Written exercise 1:
Answer these questions about the Quixo notes:
(a) What size is the board the game is played on?
(b) Which pruning level is the default?
(c) To what depth is the search limited?

Document excerpt:
==========
- Alexandro Buffa - S316999
The game Quixo is a Tic-Tac-Toe variant, played on a five-by-five board of cubes with two players or teams. On a player's turn, they select a blank cube or a cube with their symbol on it that is at the edge of the board. If a blank cube was selected, the cube is turned to be the player's symbol (either an X or O). The game ends when one player gets five in a row.
- Minmax
- Features:
- Depth-Limited
- Alpha-Beta Pruning
- Hash-Tables
- Different Pruning Levels:
- Pruning lvl 0 - No Pruning, at each node consider all possible moves
- Pruning lvl 1 - At each node consider only the moves that land on different boards (default)
- Pruning lvl 2 - At each node consider only the moves that land on different boards and that are not symmetric to each other (from this level onwards, the tradeoff between time wasted in computing the symmetries and the time saved in the search is not worth it)
- Pruning lvl 3 - All of the above and filter also board that have been already visited on a higher level (not really that useful since we limit to a depth of 3, so there really is not a chance for a cycle to happen)
==========
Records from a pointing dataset
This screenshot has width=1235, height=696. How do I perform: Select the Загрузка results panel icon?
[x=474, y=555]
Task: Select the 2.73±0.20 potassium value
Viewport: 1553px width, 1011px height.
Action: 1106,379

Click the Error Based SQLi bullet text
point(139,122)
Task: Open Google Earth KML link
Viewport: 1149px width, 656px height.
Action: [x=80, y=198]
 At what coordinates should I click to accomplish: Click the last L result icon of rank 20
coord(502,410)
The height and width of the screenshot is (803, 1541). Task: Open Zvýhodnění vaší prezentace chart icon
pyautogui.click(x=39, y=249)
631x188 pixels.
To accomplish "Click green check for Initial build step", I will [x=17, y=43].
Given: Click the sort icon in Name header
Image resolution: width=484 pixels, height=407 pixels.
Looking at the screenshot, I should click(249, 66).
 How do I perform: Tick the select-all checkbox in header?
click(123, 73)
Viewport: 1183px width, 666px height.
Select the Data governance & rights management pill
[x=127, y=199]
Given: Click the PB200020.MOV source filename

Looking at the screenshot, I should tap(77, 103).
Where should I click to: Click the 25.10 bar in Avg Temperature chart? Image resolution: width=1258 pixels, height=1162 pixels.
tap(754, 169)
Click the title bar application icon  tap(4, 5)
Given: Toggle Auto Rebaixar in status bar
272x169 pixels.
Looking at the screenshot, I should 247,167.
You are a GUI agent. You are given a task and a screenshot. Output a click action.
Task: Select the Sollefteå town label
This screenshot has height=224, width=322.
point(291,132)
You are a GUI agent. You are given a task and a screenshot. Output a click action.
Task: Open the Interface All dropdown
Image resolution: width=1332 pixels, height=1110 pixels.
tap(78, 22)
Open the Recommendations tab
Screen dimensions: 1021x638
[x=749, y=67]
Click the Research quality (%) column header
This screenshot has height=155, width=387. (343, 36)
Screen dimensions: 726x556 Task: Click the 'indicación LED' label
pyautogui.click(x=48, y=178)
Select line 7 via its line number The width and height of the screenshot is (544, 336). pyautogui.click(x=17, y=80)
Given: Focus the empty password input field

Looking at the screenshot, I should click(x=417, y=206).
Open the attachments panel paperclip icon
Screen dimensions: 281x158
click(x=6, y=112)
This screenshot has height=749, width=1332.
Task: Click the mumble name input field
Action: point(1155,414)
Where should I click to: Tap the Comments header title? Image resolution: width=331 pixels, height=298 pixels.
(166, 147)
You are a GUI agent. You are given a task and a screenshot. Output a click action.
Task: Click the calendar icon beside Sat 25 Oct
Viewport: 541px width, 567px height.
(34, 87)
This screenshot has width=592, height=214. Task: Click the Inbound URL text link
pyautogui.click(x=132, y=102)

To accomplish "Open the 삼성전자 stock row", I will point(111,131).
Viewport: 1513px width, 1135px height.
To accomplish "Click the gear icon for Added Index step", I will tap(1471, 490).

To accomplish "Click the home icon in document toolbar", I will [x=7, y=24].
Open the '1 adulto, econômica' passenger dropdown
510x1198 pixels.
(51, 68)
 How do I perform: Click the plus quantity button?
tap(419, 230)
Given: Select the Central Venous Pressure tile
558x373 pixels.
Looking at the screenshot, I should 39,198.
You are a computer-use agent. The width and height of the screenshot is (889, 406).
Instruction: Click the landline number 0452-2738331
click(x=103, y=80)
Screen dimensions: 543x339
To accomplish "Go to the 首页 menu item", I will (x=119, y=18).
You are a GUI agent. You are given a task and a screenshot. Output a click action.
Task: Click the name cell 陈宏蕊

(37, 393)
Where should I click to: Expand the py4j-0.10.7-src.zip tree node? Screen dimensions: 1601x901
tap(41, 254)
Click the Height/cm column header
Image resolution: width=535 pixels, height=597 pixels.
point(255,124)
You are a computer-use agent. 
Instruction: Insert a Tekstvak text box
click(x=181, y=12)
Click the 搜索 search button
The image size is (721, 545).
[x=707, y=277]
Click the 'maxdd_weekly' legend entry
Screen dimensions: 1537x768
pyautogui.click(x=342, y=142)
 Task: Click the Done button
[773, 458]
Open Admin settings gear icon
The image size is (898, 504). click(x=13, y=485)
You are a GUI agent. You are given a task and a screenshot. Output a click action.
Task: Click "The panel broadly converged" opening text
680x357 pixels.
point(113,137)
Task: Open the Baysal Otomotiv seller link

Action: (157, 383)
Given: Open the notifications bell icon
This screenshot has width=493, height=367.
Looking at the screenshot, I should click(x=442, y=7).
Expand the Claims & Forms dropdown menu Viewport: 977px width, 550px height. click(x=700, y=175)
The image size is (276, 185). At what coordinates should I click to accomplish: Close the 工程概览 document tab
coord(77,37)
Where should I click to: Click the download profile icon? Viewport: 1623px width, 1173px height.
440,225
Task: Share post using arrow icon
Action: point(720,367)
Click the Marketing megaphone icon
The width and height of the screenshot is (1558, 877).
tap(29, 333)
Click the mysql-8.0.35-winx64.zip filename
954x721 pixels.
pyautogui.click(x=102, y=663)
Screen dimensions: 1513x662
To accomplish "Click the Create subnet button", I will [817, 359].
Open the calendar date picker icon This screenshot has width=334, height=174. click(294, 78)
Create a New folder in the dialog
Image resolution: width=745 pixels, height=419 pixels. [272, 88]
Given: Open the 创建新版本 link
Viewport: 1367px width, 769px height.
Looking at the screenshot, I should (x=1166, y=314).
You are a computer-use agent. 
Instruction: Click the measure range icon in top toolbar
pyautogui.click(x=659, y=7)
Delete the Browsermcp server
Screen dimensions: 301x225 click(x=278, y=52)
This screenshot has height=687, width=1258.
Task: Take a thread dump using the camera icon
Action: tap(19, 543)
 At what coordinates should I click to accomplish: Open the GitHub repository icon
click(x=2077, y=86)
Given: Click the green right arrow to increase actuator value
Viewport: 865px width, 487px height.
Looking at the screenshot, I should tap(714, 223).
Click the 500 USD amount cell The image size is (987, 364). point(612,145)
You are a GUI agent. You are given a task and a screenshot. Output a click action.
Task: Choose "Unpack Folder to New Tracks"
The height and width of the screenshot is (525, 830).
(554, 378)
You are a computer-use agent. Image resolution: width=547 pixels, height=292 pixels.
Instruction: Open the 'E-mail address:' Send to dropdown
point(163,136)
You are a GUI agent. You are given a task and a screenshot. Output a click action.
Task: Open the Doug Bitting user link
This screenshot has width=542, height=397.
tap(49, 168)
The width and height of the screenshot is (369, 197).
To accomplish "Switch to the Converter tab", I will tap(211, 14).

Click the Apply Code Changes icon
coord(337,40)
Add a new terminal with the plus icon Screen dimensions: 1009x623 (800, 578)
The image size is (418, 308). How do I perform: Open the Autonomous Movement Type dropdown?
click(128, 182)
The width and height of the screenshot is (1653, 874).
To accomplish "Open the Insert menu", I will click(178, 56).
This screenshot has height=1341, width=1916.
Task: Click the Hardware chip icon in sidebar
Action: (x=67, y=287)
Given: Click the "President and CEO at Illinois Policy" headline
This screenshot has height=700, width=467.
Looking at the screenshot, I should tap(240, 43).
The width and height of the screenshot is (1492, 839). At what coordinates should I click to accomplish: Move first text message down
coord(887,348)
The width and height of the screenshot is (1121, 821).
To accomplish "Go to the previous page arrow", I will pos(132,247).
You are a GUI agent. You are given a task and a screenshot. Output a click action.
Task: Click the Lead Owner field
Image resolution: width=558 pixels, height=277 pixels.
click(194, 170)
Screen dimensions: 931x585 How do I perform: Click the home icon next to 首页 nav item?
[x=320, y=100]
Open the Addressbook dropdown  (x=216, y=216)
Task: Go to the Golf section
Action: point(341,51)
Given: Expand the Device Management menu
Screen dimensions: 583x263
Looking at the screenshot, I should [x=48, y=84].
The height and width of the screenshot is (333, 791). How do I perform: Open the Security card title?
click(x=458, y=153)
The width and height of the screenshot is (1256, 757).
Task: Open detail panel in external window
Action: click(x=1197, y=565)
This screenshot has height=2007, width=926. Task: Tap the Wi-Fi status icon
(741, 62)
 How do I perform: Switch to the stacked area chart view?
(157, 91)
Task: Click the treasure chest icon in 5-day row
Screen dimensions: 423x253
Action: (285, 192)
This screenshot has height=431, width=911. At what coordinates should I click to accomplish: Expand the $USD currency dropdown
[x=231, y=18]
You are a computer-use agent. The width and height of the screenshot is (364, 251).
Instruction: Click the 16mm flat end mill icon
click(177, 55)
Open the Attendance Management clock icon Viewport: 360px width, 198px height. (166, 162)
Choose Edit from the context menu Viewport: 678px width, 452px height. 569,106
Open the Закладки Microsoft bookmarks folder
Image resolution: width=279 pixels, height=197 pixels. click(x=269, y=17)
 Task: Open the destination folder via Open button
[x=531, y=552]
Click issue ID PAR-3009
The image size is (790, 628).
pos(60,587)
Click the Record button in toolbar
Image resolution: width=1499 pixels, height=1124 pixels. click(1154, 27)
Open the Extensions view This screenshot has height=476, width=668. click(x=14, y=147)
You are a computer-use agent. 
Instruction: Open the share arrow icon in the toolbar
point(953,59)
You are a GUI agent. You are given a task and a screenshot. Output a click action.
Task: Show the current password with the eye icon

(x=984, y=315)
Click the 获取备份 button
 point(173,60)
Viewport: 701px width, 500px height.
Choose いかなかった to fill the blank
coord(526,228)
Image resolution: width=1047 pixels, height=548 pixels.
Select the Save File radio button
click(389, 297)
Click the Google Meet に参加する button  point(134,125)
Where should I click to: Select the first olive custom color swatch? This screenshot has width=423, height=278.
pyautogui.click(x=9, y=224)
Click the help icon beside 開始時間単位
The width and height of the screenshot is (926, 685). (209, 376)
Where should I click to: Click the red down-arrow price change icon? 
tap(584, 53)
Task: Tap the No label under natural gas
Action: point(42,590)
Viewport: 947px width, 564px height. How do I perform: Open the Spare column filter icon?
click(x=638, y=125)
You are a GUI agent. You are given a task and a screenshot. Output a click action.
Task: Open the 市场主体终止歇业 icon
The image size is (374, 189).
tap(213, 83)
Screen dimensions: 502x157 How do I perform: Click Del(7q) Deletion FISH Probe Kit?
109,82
==========
Written exercise 2:
Please reproduce the part of the records that opens with the line containing "The height and width of the screenshot is (803, 1541)." and closes with the line containing "Click the title", replacing "Given" with "Goal" and keeping everything else unchanged.

Final answer 1:
(a) Five-by-five, made of cubes.
(b) Pruning level 1.
(c) A depth of 3.

Final answer 2:
The height and width of the screenshot is (803, 1541). Task: Open Zvýhodnění vaší prezentace chart icon
pyautogui.click(x=39, y=249)
631x188 pixels.
To accomplish "Click green check for Initial build step", I will [x=17, y=43].
Goal: Click the sort icon in Name header
Image resolution: width=484 pixels, height=407 pixels.
Looking at the screenshot, I should click(249, 66).
 How do I perform: Tick the select-all checkbox in header?
click(123, 73)
Viewport: 1183px width, 666px height.
Select the Data governance & rights management pill
[x=127, y=199]
Goal: Click the PB200020.MOV source filename

Looking at the screenshot, I should tap(77, 103).
Where should I click to: Click the 25.10 bar in Avg Temperature chart? Image resolution: width=1258 pixels, height=1162 pixels.
tap(754, 169)
Click the title bar application icon  tap(4, 5)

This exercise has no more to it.